Saturday, December 29, 2012

İlk Yarıya Genel Bakış

Sezona istediği gibi başlayan Galatasaray geçen senenin meyvelerini toplamaya devam ediyordu.
Sene başındaki Süper Kupa maçında Fenerbahçe'ye ezici üstünlük kurdu ama savunmada yaptığı hatalarla maçı sıkıntıya soktu ,bir şekilde maçın sonunda galip gelmesini bildi , pek istenilen gibi olmasa da kupayı aldı . Bu maç bütün ilk yarıyı özetlercesine bir maçtı ; Savunmada olağandışı hatalar , hücumda forvetlerin beceriksizliği  , maç içindeki güzel oyunların kopuk kopuk olması , konsantrasyon düşüklüğü .

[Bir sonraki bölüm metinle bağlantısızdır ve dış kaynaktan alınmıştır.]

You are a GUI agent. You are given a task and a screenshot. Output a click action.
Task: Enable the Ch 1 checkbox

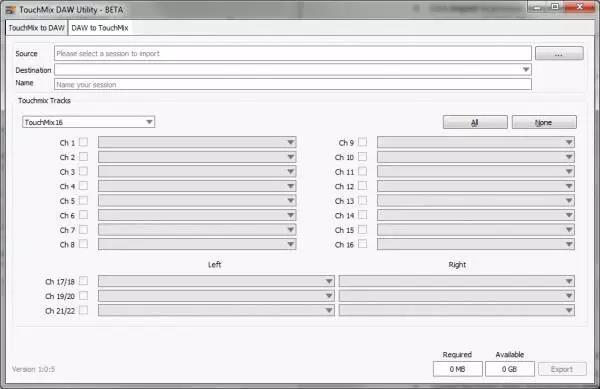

Lige iyi başladı , kötü devam etti , çok fazla puan kaybına rağmen diğer takımların kendisinden daha kötü olmasından dolayı ilk yarıyı lider kapattı , Şampiyonlar Liginde ise istenilen düzeyde takımların bulunduğu gruba hiç beklenmeyen bir başlangıç yaparak iki iç saha maçında sadece 1 gol atıp 1 puan alabildi ama daha sonra Şampiyonlar Liginde nasıl top oynanılması gerektiği , Türkiye liginden farklılıklarının farkına varılması sonucu denge oyunu ortaya koyup istediği sonuçları alarak bir üst tura kaldı .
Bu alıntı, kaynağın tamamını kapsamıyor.